Как и в 1791-93 годах во Франции, в нынешних конкретных условиях Украины, областная самостоятельность означает гибель революции.
Немного о реакции на внешнее давление в пользу этнического самоопределения. В 1974 года, к восторгу правого американского лагеря и лидеров еврейского движения за выезд в Израиль, в первую очередь, обращения к Конгрессу США Натана Щаранского, была принята знаменитая поправка "Джексона-Вэника", требующая от СССР поддерживать уровень еврейской эмиграции на уровне не менее 30 тыс. человек в год (рекорд 1973 года). Как только еврейская эмиграция из "бокового ответвления" гуманитарного сотрудничества в эпоху разрядки международных отношений превратилась в одно из ключевых звеньев советско-американских отношений, Кремль стал давить на Белый дом, ограничивая выезд. В результате этого, еврейская эмиграция была достаточно быстро сведена на нет (полное измельчание потока пришлось на начало правления Горбачева), а огромное количество "отказников" подверглись преследованиям и арестам, часто по сфабрикованным уголовным обвинениям, что не практиковалось в отношении "политических" и правозащитных диссидентов. Это выразительный пример того, как ударяет политизация вопроса по живым людям. Несложно представить, как отзовется на русских, на всех кто сохранит тягу к России и русской культуре кремлёвская "забота" о них, подкреплённая лязгом российских танков вблизи границ.

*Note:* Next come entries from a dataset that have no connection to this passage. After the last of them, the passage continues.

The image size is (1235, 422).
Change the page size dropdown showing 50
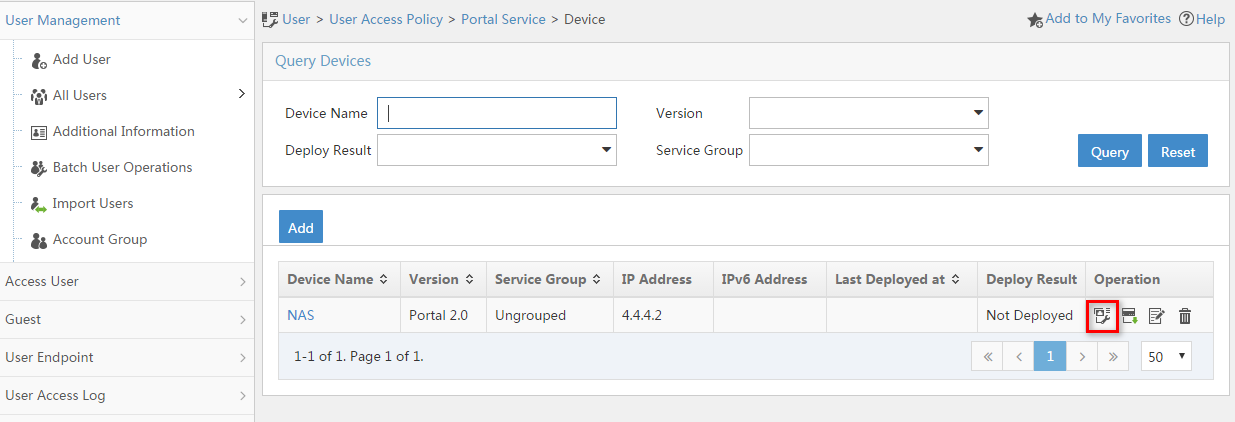coord(1166,356)
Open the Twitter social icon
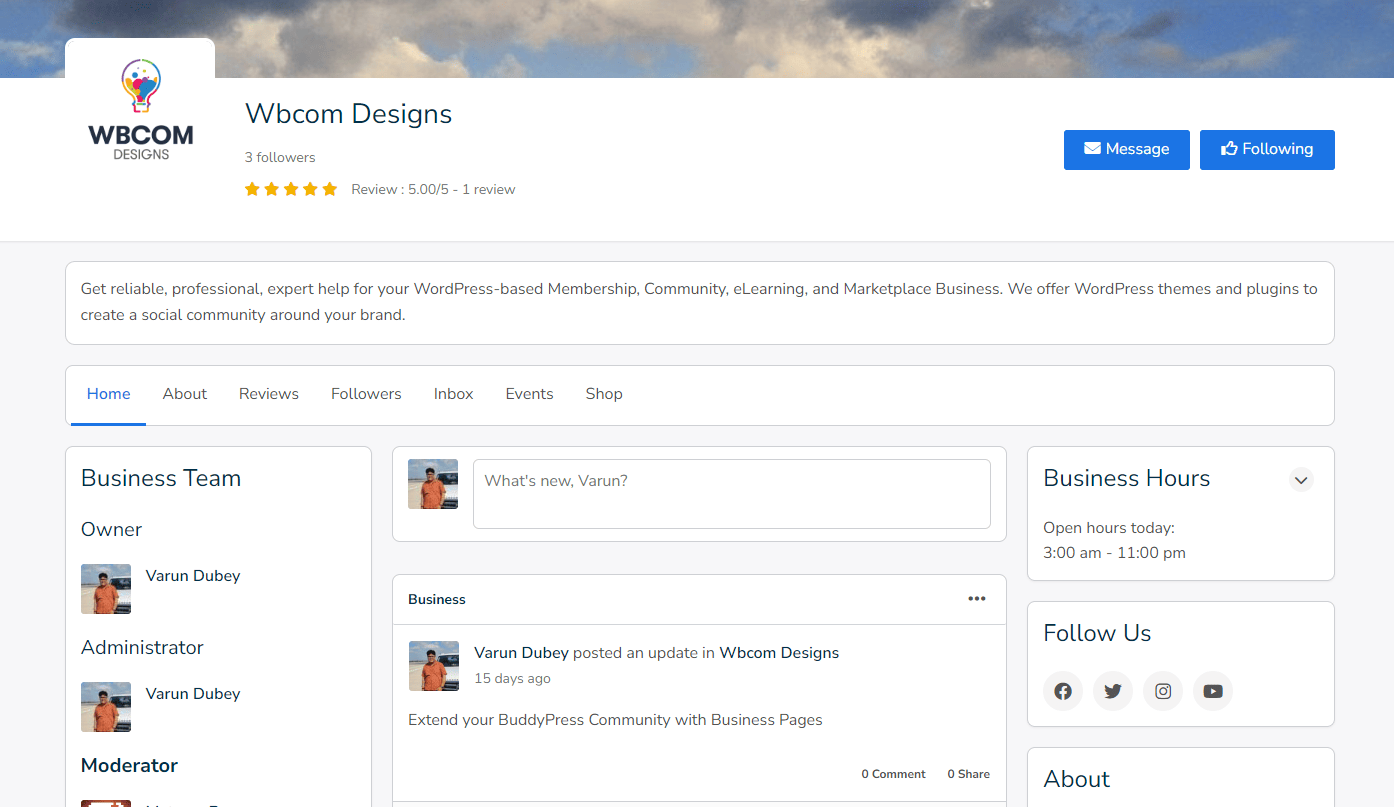1394x807 pixels. pos(1113,691)
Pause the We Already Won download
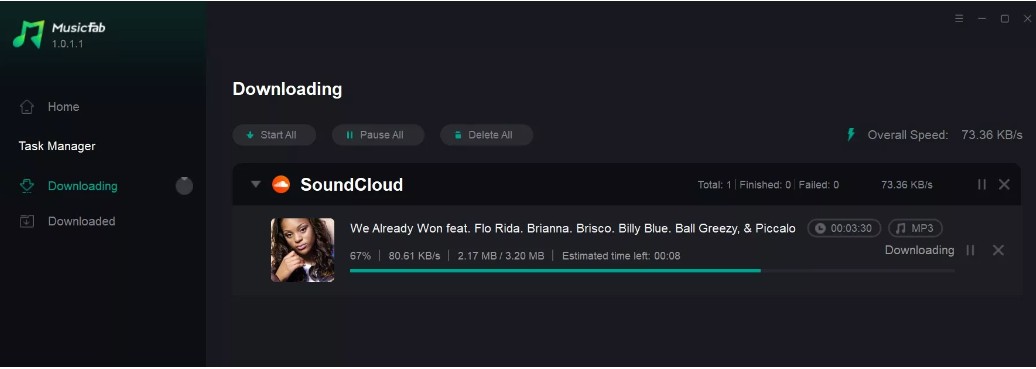 [970, 250]
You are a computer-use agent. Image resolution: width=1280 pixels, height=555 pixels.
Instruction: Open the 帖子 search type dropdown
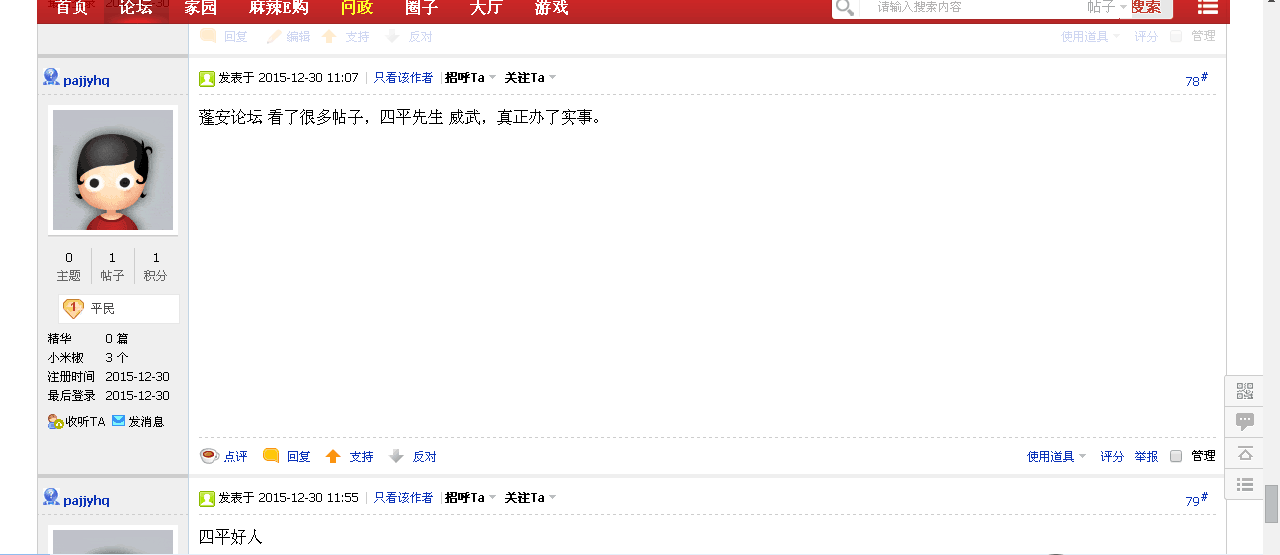(x=1107, y=7)
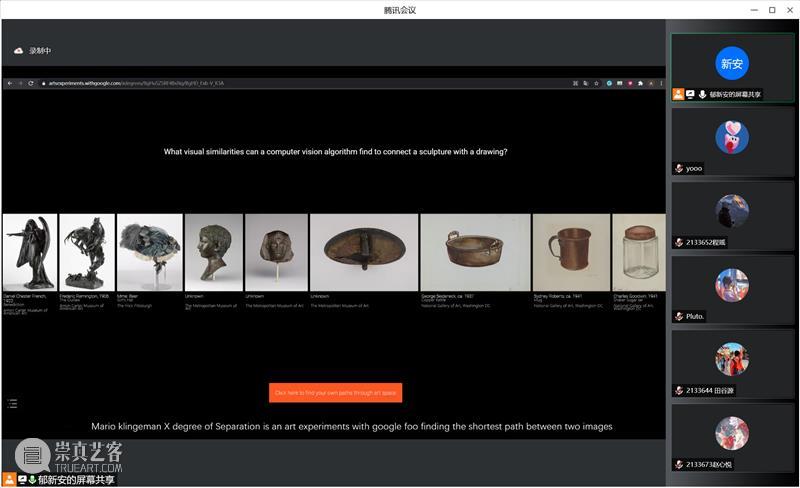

Расчёт путинизма понятен – погубить Украинскую революцию, напугавшую его до паморок, утопив в этнокультурной и межрегиональной вражде.
Но любая революция и любая нация стремятся защищаться. Сейчас в Украине царит эйфория. Она скоро пройдёт. Ультимативные требования повысить статус русского языка означают высочайшую подозрительность ко всем призывам уважать русскоязычие и повышать самостоятельность областей.
И тут российская интрига срабатывает в полной мере – начинается революционная украинизация, значительно более страстная и методичная, чем бюрократические инициативы при президентах Кравчуке и Ющенко. И как ответная реакция – рост антиукраинских настроений. Результатом становится либо действительное начало вооруженного этнополитического конфликта, превращение юго-востока Украины в аналог Северной Ирландии 45 лет назад, либо превращение политической борьбы в яростное этнокультурное соперничество. Итогом этого в любом случае станет не просто дестабилизация Украины (даже, точнее, особенно, при согласии на условия Москвы), но и её развал. Опыт разжигания войны через создание промосковского анклава хорошо отработан на Чечне, когда сперва была создана "администрация Лабазанова" в Надтеречном районе с большой долей русского населения, затем были рейды танкистов-наемников на Грозный (в октябре и ноябре 1994) и уже вскоре – полномасштабное вторжение, переросшее в Первую Чеченскую войну. Если вспомним, то детонатором же Второй Чеченской войны стал мятеж радикала Басаева против умеренного Масхадова летом 1999 года, а затем "уход" незадачливых инсургентов в дагестанский поход.
В любом случае, именно русское и русскоговорящее население Украины превращено сейчас Кремлём в заложников. Именно эти людям обречены будут бежать в Россию от социального и политического кризиса, от кровавого гражданского конфликта. Именно им, тем, кто остался, предстоит испытывать каждодневные унижения от необходимости демонстративно подчеркивать свою лояльность и преданность украинству.